#### DIRECTIONS FOR THIS TASK
Turn the lines of the items below into a Markdown table with the columns Row and Line, numbering each row and skipping blank lines.

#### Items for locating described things

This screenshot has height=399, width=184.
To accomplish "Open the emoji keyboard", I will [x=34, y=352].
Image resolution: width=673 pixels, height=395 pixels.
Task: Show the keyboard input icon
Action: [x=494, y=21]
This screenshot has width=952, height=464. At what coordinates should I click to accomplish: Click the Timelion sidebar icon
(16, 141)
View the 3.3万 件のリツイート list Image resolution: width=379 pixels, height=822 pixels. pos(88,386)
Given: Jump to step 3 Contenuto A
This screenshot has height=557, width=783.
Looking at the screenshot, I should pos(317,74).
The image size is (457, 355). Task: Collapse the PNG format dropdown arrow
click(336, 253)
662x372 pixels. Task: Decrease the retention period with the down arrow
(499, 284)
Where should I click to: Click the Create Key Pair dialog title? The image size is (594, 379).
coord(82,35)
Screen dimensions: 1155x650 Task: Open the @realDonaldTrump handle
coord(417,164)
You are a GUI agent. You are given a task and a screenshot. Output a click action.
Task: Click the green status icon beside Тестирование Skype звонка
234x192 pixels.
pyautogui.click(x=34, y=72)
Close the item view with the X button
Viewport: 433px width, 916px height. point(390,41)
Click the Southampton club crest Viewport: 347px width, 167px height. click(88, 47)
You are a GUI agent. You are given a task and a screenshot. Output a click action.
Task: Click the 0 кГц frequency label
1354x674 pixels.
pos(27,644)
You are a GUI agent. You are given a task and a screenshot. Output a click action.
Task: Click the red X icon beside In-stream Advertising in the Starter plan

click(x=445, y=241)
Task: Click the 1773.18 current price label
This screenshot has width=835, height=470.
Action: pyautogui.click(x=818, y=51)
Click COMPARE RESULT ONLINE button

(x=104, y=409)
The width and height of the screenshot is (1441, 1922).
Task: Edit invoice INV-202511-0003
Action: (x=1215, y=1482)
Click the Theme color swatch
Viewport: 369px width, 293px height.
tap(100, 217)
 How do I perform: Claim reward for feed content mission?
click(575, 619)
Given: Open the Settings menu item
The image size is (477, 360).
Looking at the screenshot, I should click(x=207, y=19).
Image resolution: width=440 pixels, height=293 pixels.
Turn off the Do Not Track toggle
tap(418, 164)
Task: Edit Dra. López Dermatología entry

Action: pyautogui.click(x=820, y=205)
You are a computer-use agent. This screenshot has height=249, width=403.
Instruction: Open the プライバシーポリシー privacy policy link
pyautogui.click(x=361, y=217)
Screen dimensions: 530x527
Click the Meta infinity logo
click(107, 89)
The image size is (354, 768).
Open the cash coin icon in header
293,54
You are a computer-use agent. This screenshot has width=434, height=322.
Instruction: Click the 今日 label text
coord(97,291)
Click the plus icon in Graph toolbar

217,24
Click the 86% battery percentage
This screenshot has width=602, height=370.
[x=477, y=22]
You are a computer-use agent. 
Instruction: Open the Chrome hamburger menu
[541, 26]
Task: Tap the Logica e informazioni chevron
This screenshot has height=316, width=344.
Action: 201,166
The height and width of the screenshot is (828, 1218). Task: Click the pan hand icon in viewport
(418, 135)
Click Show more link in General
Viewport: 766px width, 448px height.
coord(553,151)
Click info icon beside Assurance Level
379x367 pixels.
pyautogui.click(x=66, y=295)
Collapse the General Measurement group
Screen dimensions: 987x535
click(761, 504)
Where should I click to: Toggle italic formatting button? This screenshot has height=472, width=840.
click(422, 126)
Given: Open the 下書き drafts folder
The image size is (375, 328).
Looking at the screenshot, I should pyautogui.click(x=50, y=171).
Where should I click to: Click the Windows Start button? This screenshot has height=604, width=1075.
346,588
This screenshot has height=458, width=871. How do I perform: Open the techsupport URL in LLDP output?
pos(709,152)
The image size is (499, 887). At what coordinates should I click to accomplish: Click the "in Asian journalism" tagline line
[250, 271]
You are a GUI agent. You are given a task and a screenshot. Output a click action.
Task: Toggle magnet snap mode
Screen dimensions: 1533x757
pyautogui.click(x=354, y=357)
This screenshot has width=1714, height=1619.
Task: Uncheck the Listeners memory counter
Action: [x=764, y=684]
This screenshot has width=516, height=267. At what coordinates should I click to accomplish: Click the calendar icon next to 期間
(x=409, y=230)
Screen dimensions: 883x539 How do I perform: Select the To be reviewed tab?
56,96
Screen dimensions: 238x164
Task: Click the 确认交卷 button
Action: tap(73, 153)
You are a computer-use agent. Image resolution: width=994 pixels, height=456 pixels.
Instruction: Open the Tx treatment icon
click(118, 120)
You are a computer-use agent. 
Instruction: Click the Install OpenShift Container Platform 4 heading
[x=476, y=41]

#### EXERCISE RESULT
| Row | Line |
|---|---|
| 1 | This screenshot has height=399, width=184. |
| 2 | To accomplish "Open the emoji keyboard", I will [x=34, y=352]. |
| 3 | Image resolution: width=673 pixels, height=395 pixels. |
| 4 | Task: Show the keyboard input icon |
| 5 | Action: [x=494, y=21] |
| 6 | This screenshot has width=952, height=464. At what coordinates should I click to accomplish: Click the Timelion sidebar icon |
| 7 | (16, 141) |
| 8 | View the 3.3万 件のリツイート list Image resolution: width=379 pixels, height=822 pixels. pos(88,386) |
| 9 | Given: Jump to step 3 Contenuto A |
| 10 | This screenshot has height=557, width=783. |
| 11 | Looking at the screenshot, I should pos(317,74). |
| 12 | The image size is (457, 355). Task: Collapse the PNG format dropdown arrow |
| 13 | click(336, 253) |
| 14 | 662x372 pixels. Task: Decrease the retention period with the down arrow |
| 15 | (499, 284) |
| 16 | Where should I click to: Click the Create Key Pair dialog title? The image size is (594, 379). |
| 17 | coord(82,35) |
| 18 | Screen dimensions: 1155x650 Task: Open the @realDonaldTrump handle |
| 19 | coord(417,164) |
| 20 | You are a GUI agent. You are given a task and a screenshot. Output a click action. |
| 21 | Task: Click the green status icon beside Тестирование Skype звонка |
| 22 | 234x192 pixels. |
| 23 | pyautogui.click(x=34, y=72) |
| 24 | Close the item view with the X button |
| 25 | Viewport: 433px width, 916px height. point(390,41) |
| 26 | Click the Southampton club crest Viewport: 347px width, 167px height. click(88, 47) |
| 27 | You are a GUI agent. You are given a task and a screenshot. Output a click action. |
| 28 | Task: Click the 0 кГц frequency label |
| 29 | 1354x674 pixels. |
| 30 | pos(27,644) |
| 31 | You are a GUI agent. You are given a task and a screenshot. Output a click action. |
| 32 | Task: Click the red X icon beside In-stream Advertising in the Starter plan |
| 33 | click(x=445, y=241) |
| 34 | Task: Click the 1773.18 current price label |
| 35 | This screenshot has width=835, height=470. |
| 36 | Action: pyautogui.click(x=818, y=51) |
| 37 | Click COMPARE RESULT ONLINE button |
| 38 | (x=104, y=409) |
| 39 | The width and height of the screenshot is (1441, 1922). |
| 40 | Task: Edit invoice INV-202511-0003 |
| 41 | Action: (x=1215, y=1482) |
| 42 | Click the Theme color swatch |
| 43 | Viewport: 369px width, 293px height. |
| 44 | tap(100, 217) |
| 45 |  How do I perform: Claim reward for feed content mission? |
| 46 | click(575, 619) |
| 47 | Given: Open the Settings menu item |
| 48 | The image size is (477, 360). |
| 49 | Looking at the screenshot, I should click(x=207, y=19). |
| 50 | Image resolution: width=440 pixels, height=293 pixels. |
| 51 | Turn off the Do Not Track toggle |
| 52 | tap(418, 164) |
| 53 | Task: Edit Dra. López Dermatología entry |
| 54 | Action: pyautogui.click(x=820, y=205) |
| 55 | You are a computer-use agent. This screenshot has height=249, width=403. |
| 56 | Instruction: Open the プライバシーポリシー privacy policy link |
| 57 | pyautogui.click(x=361, y=217) |
| 58 | Screen dimensions: 530x527 |
| 59 | Click the Meta infinity logo |
| 60 | click(107, 89) |
| 61 | The image size is (354, 768). |
| 62 | Open the cash coin icon in header |
| 63 | 293,54 |
| 64 | You are a computer-use agent. This screenshot has width=434, height=322. |
| 65 | Instruction: Click the 今日 label text |
| 66 | coord(97,291) |
| 67 | Click the plus icon in Graph toolbar |
| 68 | 217,24 |
| 69 | Click the 86% battery percentage |
| 70 | This screenshot has width=602, height=370. |
| 71 | [x=477, y=22] |
| 72 | You are a computer-use agent.  |
| 73 | Instruction: Open the Chrome hamburger menu |
| 74 | [541, 26] |
| 75 | Task: Tap the Logica e informazioni chevron |
| 76 | This screenshot has height=316, width=344. |
| 77 | Action: 201,166 |
| 78 | The height and width of the screenshot is (828, 1218). Task: Click the pan hand icon in viewport |
| 79 | (418, 135) |
| 80 | Click Show more link in General |
| 81 | Viewport: 766px width, 448px height. |
| 82 | coord(553,151) |
| 83 | Click info icon beside Assurance Level |
| 84 | 379x367 pixels. |
| 85 | pyautogui.click(x=66, y=295) |
| 86 | Collapse the General Measurement group |
| 87 | Screen dimensions: 987x535 |
| 88 | click(761, 504) |
| 89 | Where should I click to: Toggle italic formatting button? This screenshot has height=472, width=840. |
| 90 | click(422, 126) |
| 91 | Given: Open the 下書き drafts folder |
| 92 | The image size is (375, 328). |
| 93 | Looking at the screenshot, I should pyautogui.click(x=50, y=171). |
| 94 | Where should I click to: Click the Windows Start button? This screenshot has height=604, width=1075. |
| 95 | 346,588 |
| 96 | This screenshot has height=458, width=871. How do I perform: Open the techsupport URL in LLDP output? |
| 97 | pos(709,152) |
| 98 | The image size is (499, 887). At what coordinates should I click to accomplish: Click the "in Asian journalism" tagline line |
| 99 | [250, 271] |
| 100 | You are a GUI agent. You are given a task and a screenshot. Output a click action. |
| 101 | Task: Toggle magnet snap mode |
| 102 | Screen dimensions: 1533x757 |
| 103 | pyautogui.click(x=354, y=357) |
| 104 | This screenshot has width=1714, height=1619. |
| 105 | Task: Uncheck the Listeners memory counter |
| 106 | Action: [x=764, y=684] |
| 107 | This screenshot has width=516, height=267. At what coordinates should I click to accomplish: Click the calendar icon next to 期間 |
| 108 | (x=409, y=230) |
| 109 | Screen dimensions: 883x539 How do I perform: Select the To be reviewed tab? |
| 110 | 56,96 |
| 111 | Screen dimensions: 238x164 |
| 112 | Task: Click the 确认交卷 button |
| 113 | Action: tap(73, 153) |
| 114 | You are a computer-use agent. Image resolution: width=994 pixels, height=456 pixels. |
| 115 | Instruction: Open the Tx treatment icon |
| 116 | click(118, 120) |
| 117 | You are a computer-use agent.  |
| 118 | Instruction: Click the Install OpenShift Container Platform 4 heading |
| 119 | [x=476, y=41] |